Quizá a que mi única tarea durante más de tres décadas ha sido buscar la excelencia literaria. Y España no es precisamente el Valhalla de los lectores, y mucho menos de los lectores literarios. A esa dolorosa realidad podemos sumar otros factores, más íntimos, que pueden haber ayudado a consolidar tal percepción: timidez patológica, vida recogida y ajena al tráfico de vanidades, pereza para mercadear, escasa visión de futuro, y el hecho de que -como dijo Bernard Shaw- florecí antes de los veinte años pero casi nadie aspiró mi aroma hasta después de los cuarenta.

El terror y la angustia son los ingredientes principales de muchos de tus cuentos. ¿A qué se debe esto?
Siempre he trabajado en torno al extrañamiento, y es cierto que en algunos libros (especialmente en Los demonios del lugar, que podría ser una summa de miedos y terrores) predomina un sustrato perturbador, unas atmósferas oscuras que tienen quizá su origen en mi visión del prójimo como el más refinado de los torturadores y, también, en diversas circunstancias personales que viví durante la escritura de los textos.
De cualquier modo, basta con hurgar un poco para comprender que el horror es la esencia de la vida (todo nacimiento implica primero la muerte y luego el olvido), sobre todo en esta época de recrudecimiento de la vileza humana por parte de una minoría codiciosa, insaciable y criminal carente, además, de sentido común, empatía y de compasión. Sin embargo, aunque reconozco que me fascina el misterio del paso del tiempo, con sus congojas, la terrible indiferencia de la naturaleza y esos frágiles lazos que nos unen a la cordura y al abismo de la muerte, también he escrito numerosas piezas en las que predomina un humor declarado, la ironía, el sarcasmo, la piedad o la melancolía. Depende, como siempre, de las exigencias de la historia que intento contar.

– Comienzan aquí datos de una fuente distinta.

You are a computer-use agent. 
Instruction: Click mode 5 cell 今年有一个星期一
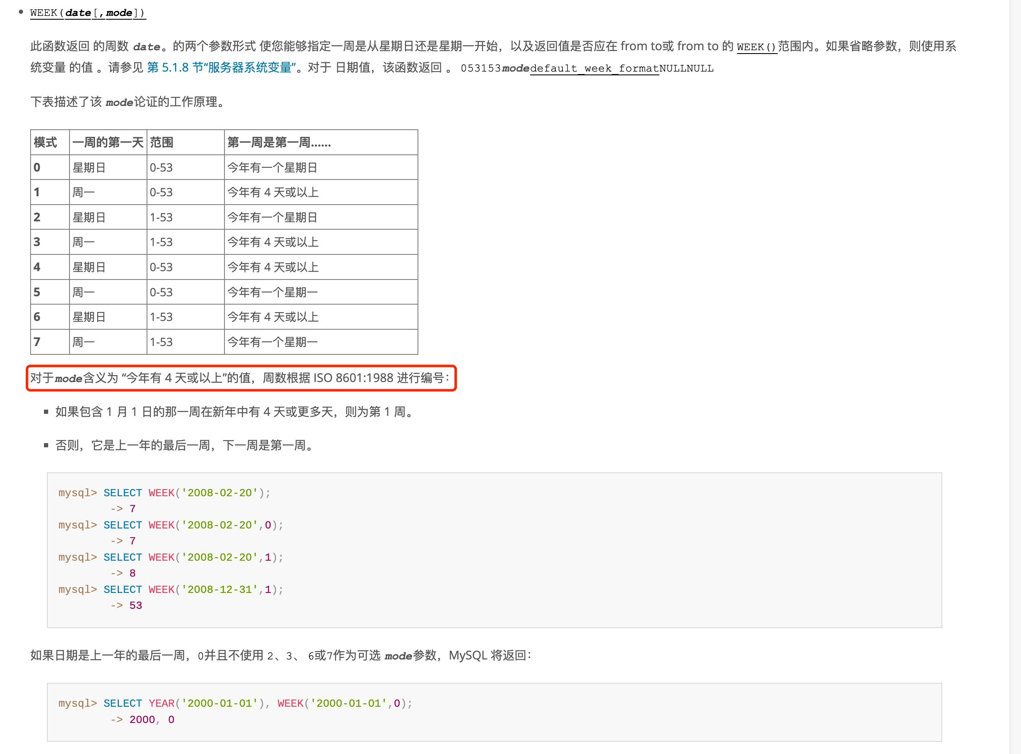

¿Te imaginas escribiendo fuera del género fantástico?
Ya lo hago: en Las frutas de la luna se pueden encontrar relatos que participan plenamente del realismo, de un realismo muy personal, es cierto. Me considero heredero, y a mucha honra, de la mejor tradición fantástica, pero creo que he usado su sugestiva vía, si no para subvertirla después de conocerla, sí para colorearla con mi propia visión imaginativa, versatilidad, humor negro y melancolía. Ya lo sentenció alguien, la realidad es demasiado importante como para dejarla en manos de los realistas.

Pienso que la literatura fantástica quizá sea la realidad vista por dentro, siempre nos ha permitido alumbrar esa parte menos luminosa de la existencia que, de manera distorsionada como una sombra, acompaña a lo visible; nos ha ayudado a trascender nuestra conciencia, nuestra condición humana. La literatura fantástica -con recursos más flexibles que la realista, con recursos quizá inagotables- intenta abarcar los límites del universo, alcanzar lo inalcanzable, el delicioso vértigo del infinito. Como dijo Carl Sagan, vivimos en una mota de polvo suspendida en un rayo de sol en el vacío del espacio, ¿se puede pensar en algo más fantástico? Y estoy seguro de que la función de la literatura -sea fantástica o no- debe ser metamorfosear lo real, convertir la oruga de la realidad en la mariposa del arte, enriquecerla con sueños, experiencias a través de un lenguaje rico y vigoroso para que no devenga en una mera fotografía.